There is a possible connection:
The AMO warms due to a slow down of the MOC/THC. Over time that leads to increased melting of the Arctic sea ice. This cold water submerges thus increasing the speed of the MOC/THC. This increases the upwelling of Antarctic cold water at the other end of the deep ocean current. The Antarctic sea ice then increases because of the colder water. The speed up of the MOC also ends up cooling the North Atlantic waters because the warm water spends less time at the surface. This leads to a drop in the AMO and, eventually, a return of the Arctic sea ice. The colder Arctic then slows the melting and we return to the beginning of the cycle.

sophocles
January 25, 2014 12:18 am

they said:
“Our findings reveal a previously unknown and surprising force behind climate change that is occurring deep in our southern hemisphere ….
…with the Antarctic Peninsula, which reaches northward towards South America, exhibiting the strongest warming of any region on the planet.”
=====================================================
… and it couldn’t possibly have anything to do with that very recently discivered
chain of active volv\canoes under the ice, could it?
Volcanoes are pretty good at melting ice …

Rbavery
January 25, 2014 3:58 am

If Arctic and Antarctic ice keeps increasing as it currently is then that new canal being dug through the waistline of the Americas is going to prove very useful. Excuse me while I go out and buy some shares in the company….

Pamela Gray
January 25, 2014 7:14 am

Watching climate scientists learn is like watching your children learn their ABC’S! These elementary epiphany studies are becoming more and more silly as time goes by.

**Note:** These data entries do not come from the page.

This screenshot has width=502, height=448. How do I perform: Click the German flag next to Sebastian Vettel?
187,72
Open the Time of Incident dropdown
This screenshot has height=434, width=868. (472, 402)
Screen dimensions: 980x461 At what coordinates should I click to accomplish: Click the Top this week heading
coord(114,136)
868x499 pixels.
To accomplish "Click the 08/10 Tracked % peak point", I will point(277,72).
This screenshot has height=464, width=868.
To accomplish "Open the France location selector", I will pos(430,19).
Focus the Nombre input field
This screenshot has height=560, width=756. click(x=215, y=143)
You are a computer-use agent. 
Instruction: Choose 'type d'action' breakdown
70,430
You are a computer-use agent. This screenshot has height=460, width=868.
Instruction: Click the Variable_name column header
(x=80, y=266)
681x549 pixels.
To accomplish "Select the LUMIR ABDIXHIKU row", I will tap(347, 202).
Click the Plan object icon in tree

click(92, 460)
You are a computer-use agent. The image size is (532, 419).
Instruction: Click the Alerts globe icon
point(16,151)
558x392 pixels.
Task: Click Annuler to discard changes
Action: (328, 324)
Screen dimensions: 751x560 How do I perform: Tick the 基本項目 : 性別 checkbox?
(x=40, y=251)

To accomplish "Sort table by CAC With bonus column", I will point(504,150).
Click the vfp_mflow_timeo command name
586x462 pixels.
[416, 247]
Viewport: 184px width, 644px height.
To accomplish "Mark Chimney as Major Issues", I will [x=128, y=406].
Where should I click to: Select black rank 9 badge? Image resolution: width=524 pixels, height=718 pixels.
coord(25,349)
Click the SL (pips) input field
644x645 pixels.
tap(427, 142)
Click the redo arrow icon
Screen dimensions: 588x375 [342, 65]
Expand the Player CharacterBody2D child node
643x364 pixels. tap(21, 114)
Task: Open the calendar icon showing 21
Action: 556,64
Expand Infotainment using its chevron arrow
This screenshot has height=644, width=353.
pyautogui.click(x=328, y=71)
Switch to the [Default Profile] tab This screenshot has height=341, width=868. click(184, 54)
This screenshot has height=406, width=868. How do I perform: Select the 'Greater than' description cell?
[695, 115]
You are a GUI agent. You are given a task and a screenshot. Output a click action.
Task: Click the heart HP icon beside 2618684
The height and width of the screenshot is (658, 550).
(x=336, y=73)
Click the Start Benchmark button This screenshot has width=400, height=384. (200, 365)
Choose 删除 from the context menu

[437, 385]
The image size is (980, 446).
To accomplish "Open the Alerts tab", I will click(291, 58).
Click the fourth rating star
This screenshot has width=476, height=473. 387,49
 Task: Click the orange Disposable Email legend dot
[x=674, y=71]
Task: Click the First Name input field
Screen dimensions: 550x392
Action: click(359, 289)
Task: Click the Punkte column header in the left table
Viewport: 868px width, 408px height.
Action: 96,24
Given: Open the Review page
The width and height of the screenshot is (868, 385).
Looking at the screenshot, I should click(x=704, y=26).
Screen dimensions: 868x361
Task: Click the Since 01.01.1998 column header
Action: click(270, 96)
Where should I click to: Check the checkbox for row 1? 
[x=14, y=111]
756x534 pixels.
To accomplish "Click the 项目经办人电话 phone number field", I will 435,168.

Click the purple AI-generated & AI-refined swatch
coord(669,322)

Trouble is, I am paying for these numbnuts to learn their $%#@% climate ABC’s!

nutso fasst
January 26, 2014 11:44 am

Bob Tisdale: “How many decades of reasonable sea level pressure data do we have for the Antarctic’s Amundsen Sea?”
I can’t access the paper, but it references this:
http://nora.nerc.ac.uk/20554/1/JCLI-D-11-00685.pdf
which references this:
http://polarmet.osu.edu/PMG_publications/hines_bromwich_jc_2000.pdf
I didn’t check to see if any of their references ultimately refer to this:
http://digitalcommons.library.umaine.edu/cgi/viewcontent.cgi?article=1253&context=ers_facpub
In any case, I don’t see how a computer model that demonstrates how a particular mechanism can cause an apparent correlation supports a conclusion that such a mechanism causes the apparent correlation.

Down to Earth
January 27, 2014 3:09 am

Hope you take crazy questions, here goes:
Wouldn’t a high amplitude in “Rossby Waves” cause the current so-called polar vortex and southern Artic ice melt?
And wouldn’t a low amplitude of “Rossby Waves” cause cold, accumulating Antartic conditions?
A merging of the subtropical jet and polar jet affecting the “Rossby Waves” respectively. What have the jets looked like lately? Thanks.